'''

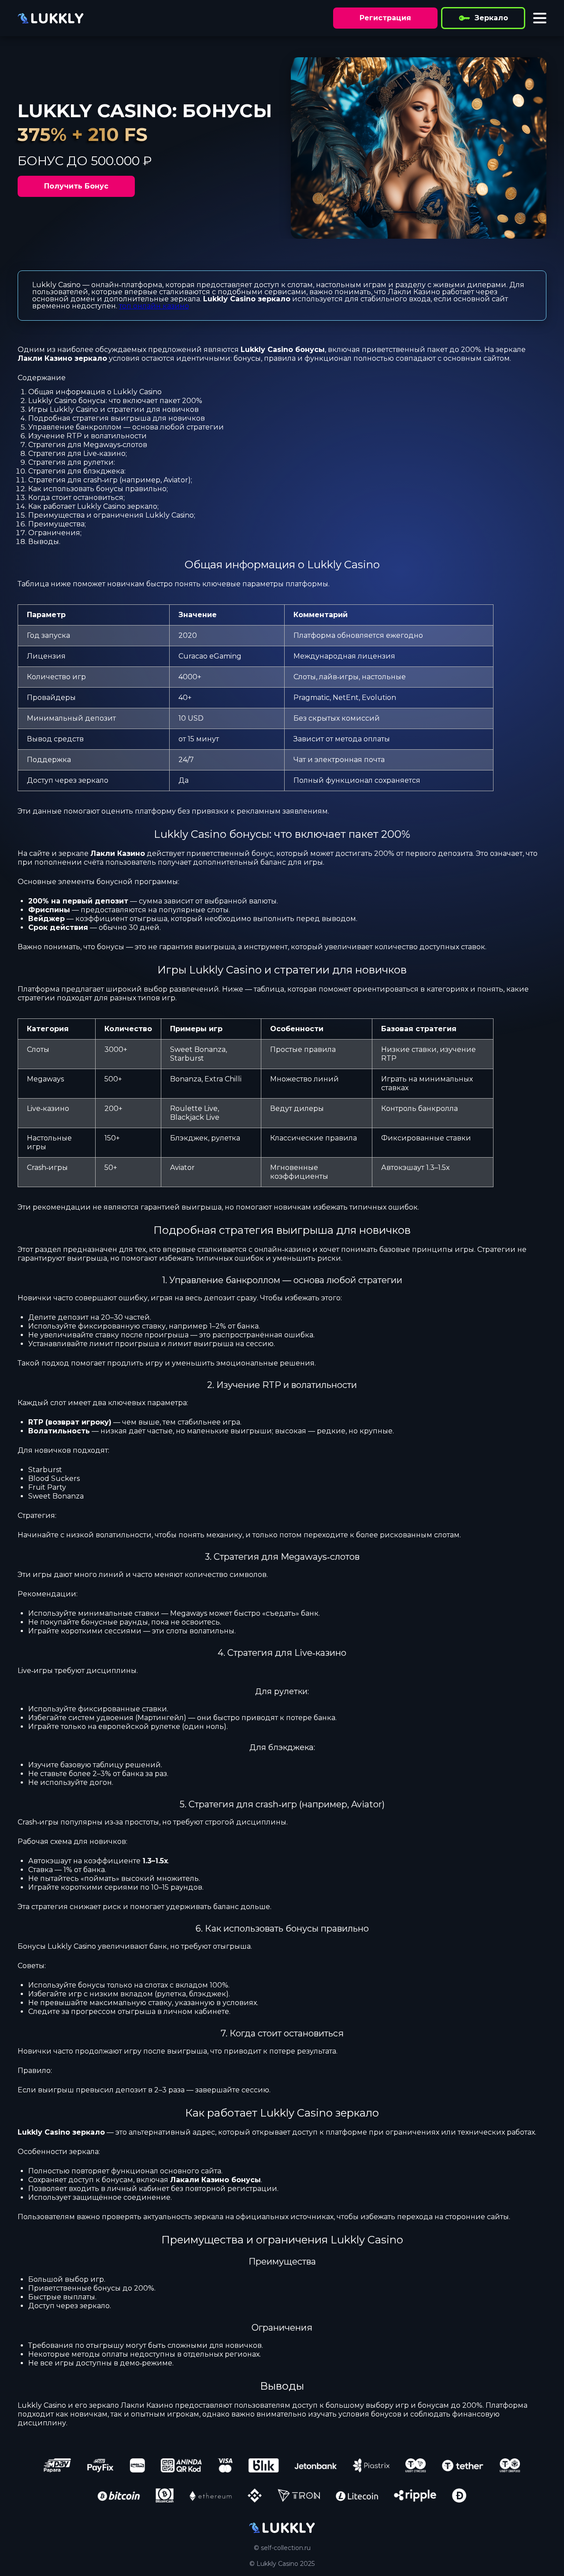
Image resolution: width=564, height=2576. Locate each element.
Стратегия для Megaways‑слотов (87, 444)
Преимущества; (57, 524)
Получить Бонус (76, 186)
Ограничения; (55, 533)
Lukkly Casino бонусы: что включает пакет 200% (115, 400)
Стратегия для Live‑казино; (77, 453)
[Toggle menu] (539, 18)
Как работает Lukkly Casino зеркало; (93, 506)
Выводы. (44, 541)
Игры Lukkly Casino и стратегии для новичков (113, 409)
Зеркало (491, 18)
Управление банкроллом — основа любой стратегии (126, 427)
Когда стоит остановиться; (76, 497)
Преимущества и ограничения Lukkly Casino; (111, 515)
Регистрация (385, 18)
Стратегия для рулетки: (71, 462)
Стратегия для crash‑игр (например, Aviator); (110, 480)
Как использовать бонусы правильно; (98, 489)
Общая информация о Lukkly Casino (95, 392)
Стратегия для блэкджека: (77, 471)
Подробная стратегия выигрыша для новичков (116, 418)
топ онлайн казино (154, 306)
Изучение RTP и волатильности (87, 436)
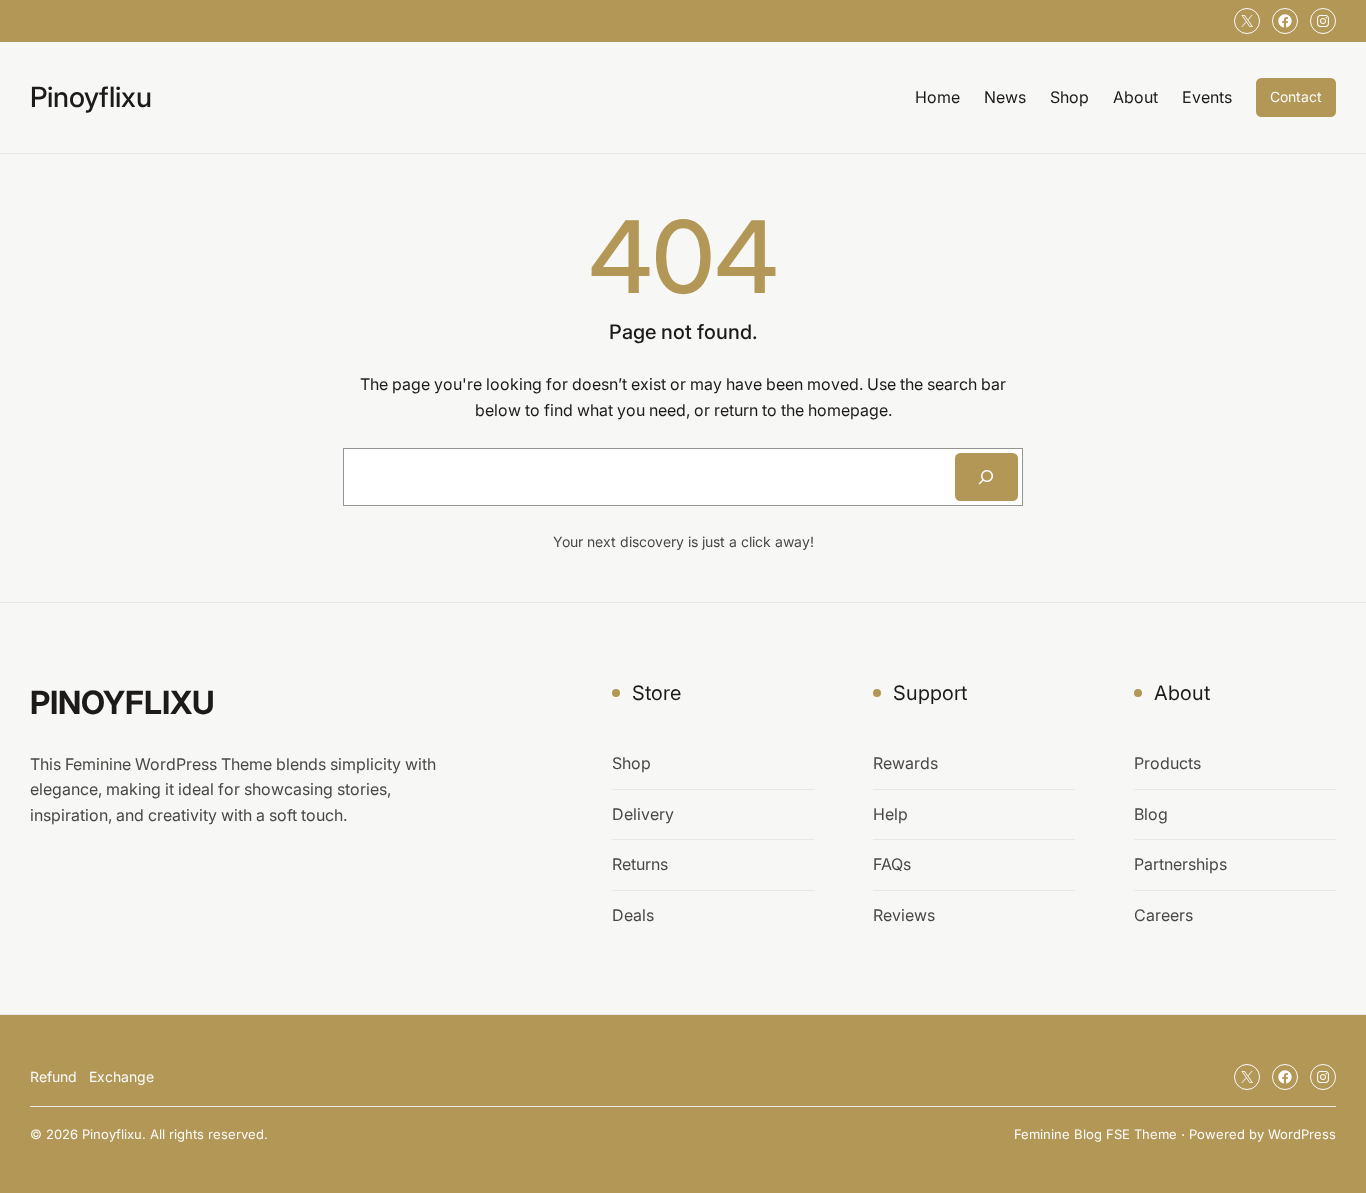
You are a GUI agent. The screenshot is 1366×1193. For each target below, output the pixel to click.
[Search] (986, 477)
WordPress (1302, 1134)
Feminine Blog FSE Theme (1095, 1134)
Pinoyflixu (91, 97)
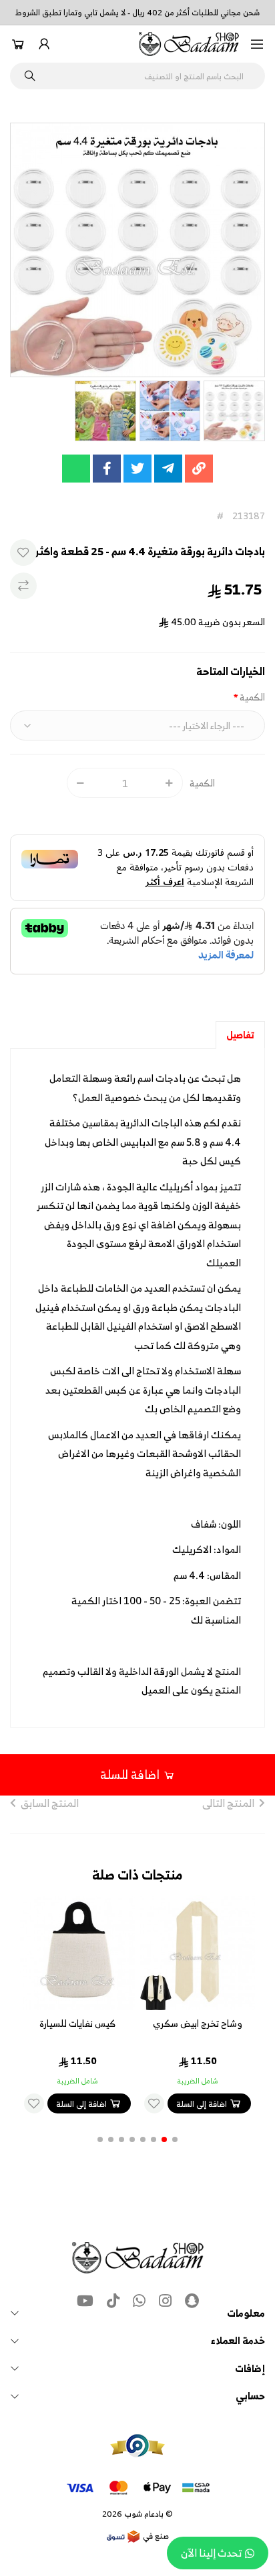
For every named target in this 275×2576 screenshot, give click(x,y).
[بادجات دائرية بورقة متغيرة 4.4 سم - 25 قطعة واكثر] (137, 250)
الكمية (252, 697)
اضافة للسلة (130, 1774)
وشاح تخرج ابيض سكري (197, 2023)
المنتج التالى (228, 1803)
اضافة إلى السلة (201, 2104)
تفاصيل (240, 1034)
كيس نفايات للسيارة (77, 2023)
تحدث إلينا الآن (211, 2552)
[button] (257, 44)
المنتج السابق (50, 1803)
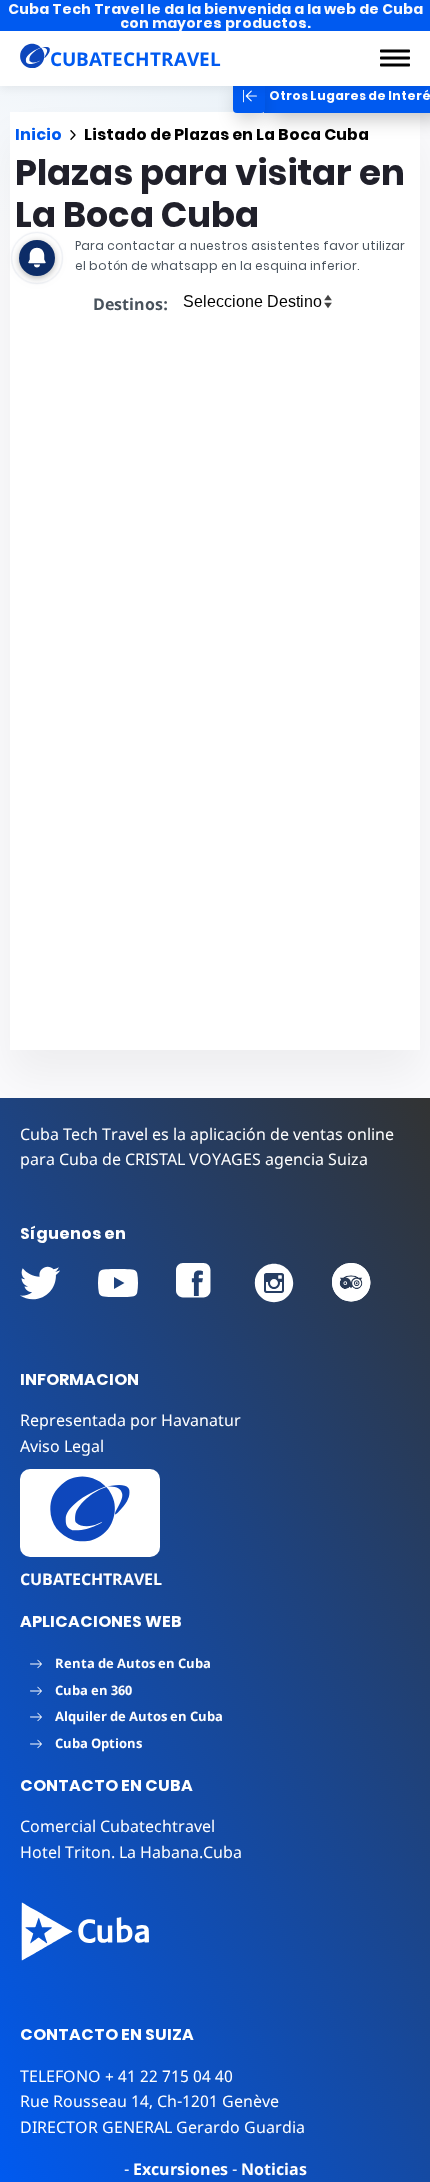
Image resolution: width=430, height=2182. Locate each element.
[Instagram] (274, 1283)
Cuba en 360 (93, 1690)
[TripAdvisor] (352, 1283)
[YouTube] (40, 1283)
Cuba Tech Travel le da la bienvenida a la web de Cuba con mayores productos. (215, 16)
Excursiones (180, 2169)
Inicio (38, 134)
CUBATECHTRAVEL (91, 1579)
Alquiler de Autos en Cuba (139, 1716)
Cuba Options (98, 1743)
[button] (395, 58)
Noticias (274, 2169)
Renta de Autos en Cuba (133, 1663)
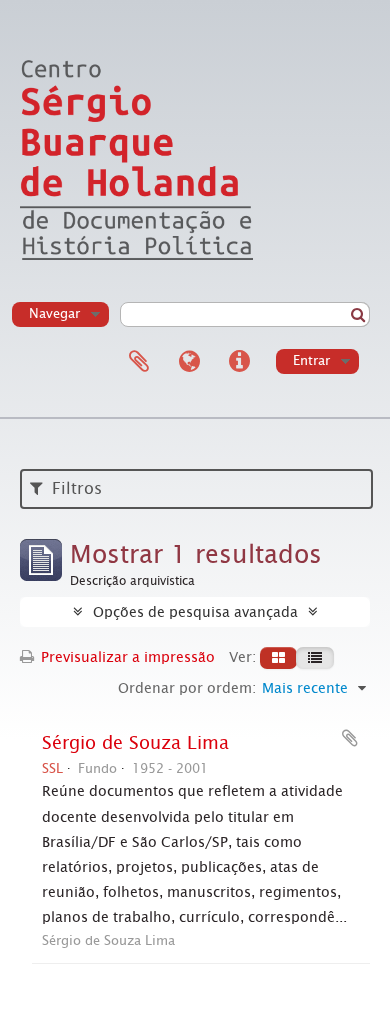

'''

### ACTIVITY
Starting at the line above that has "WordPress (1302, 1134)" and ending at the line that has "وشاح تخرج ابيض سكري (197, 2023)", copy each line exactly, leaving the pictures out and adding nothing.

### ANSWER SPACE
WordPress (1302, 1134)
Feminine Blog FSE Theme (1095, 1134)
Pinoyflixu (91, 97)
For every named target in this 275×2576 screenshot, give click(x,y).
[بادجات دائرية بورقة متغيرة 4.4 سم - 25 قطعة واكثر] (137, 250)
الكمية (252, 697)
اضافة للسلة (130, 1774)
وشاح تخرج ابيض سكري (197, 2023)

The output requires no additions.